• **Your goal**
Line by line, retype the data exactly as it is given.

• **Dataset content**
==================================================

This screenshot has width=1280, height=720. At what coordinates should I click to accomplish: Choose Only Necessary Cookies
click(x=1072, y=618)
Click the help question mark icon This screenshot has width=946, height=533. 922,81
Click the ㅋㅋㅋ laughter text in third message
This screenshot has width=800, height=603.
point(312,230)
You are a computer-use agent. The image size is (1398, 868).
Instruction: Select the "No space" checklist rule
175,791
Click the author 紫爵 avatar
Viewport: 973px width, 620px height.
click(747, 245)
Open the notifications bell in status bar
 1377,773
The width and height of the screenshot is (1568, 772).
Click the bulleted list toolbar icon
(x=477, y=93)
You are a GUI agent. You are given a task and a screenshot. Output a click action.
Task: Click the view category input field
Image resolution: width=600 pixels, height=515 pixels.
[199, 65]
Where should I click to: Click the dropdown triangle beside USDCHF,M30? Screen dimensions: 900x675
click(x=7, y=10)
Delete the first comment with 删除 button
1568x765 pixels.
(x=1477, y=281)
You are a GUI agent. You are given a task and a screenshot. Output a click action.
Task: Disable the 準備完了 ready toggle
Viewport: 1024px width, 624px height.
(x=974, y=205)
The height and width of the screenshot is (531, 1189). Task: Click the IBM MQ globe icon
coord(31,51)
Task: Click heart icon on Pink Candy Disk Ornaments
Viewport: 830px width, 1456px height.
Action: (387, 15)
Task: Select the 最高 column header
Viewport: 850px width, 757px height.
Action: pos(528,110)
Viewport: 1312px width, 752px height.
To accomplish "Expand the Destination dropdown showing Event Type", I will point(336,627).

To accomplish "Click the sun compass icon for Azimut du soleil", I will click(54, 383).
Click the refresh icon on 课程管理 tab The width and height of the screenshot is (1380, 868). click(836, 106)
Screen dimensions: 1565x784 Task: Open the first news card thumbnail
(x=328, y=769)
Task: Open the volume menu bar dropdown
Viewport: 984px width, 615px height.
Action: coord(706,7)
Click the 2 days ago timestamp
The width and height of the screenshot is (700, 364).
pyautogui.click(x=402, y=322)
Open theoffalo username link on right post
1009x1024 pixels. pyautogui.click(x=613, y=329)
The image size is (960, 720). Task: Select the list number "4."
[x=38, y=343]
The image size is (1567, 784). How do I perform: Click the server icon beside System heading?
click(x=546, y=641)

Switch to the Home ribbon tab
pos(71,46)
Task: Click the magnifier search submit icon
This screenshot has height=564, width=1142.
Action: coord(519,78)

==================================================

• **Solution to the problem**
This screenshot has width=1280, height=720. At what coordinates should I click to accomplish: Choose Only Necessary Cookies
click(x=1072, y=618)
Click the help question mark icon This screenshot has width=946, height=533. 922,81
Click the ㅋㅋㅋ laughter text in third message
This screenshot has width=800, height=603.
point(312,230)
You are a computer-use agent. The image size is (1398, 868).
Instruction: Select the "No space" checklist rule
175,791
Click the author 紫爵 avatar
Viewport: 973px width, 620px height.
click(747, 245)
Open the notifications bell in status bar
 1377,773
The width and height of the screenshot is (1568, 772).
Click the bulleted list toolbar icon
(x=477, y=93)
You are a GUI agent. You are given a task and a screenshot. Output a click action.
Task: Click the view category input field
Image resolution: width=600 pixels, height=515 pixels.
[199, 65]
Where should I click to: Click the dropdown triangle beside USDCHF,M30? Screen dimensions: 900x675
click(x=7, y=10)
Delete the first comment with 删除 button
1568x765 pixels.
(x=1477, y=281)
You are a GUI agent. You are given a task and a screenshot. Output a click action.
Task: Disable the 準備完了 ready toggle
Viewport: 1024px width, 624px height.
(x=974, y=205)
The height and width of the screenshot is (531, 1189). Task: Click the IBM MQ globe icon
coord(31,51)
Task: Click heart icon on Pink Candy Disk Ornaments
Viewport: 830px width, 1456px height.
Action: (387, 15)
Task: Select the 最高 column header
Viewport: 850px width, 757px height.
Action: pos(528,110)
Viewport: 1312px width, 752px height.
To accomplish "Expand the Destination dropdown showing Event Type", I will point(336,627).

To accomplish "Click the sun compass icon for Azimut du soleil", I will click(54, 383).
Click the refresh icon on 课程管理 tab The width and height of the screenshot is (1380, 868). click(836, 106)
Screen dimensions: 1565x784 Task: Open the first news card thumbnail
(x=328, y=769)
Task: Open the volume menu bar dropdown
Viewport: 984px width, 615px height.
Action: coord(706,7)
Click the 2 days ago timestamp
The width and height of the screenshot is (700, 364).
pyautogui.click(x=402, y=322)
Open theoffalo username link on right post
1009x1024 pixels. pyautogui.click(x=613, y=329)
The image size is (960, 720). Task: Select the list number "4."
[x=38, y=343]
The image size is (1567, 784). How do I perform: Click the server icon beside System heading?
click(x=546, y=641)

Switch to the Home ribbon tab
pos(71,46)
Task: Click the magnifier search submit icon
This screenshot has height=564, width=1142.
Action: coord(519,78)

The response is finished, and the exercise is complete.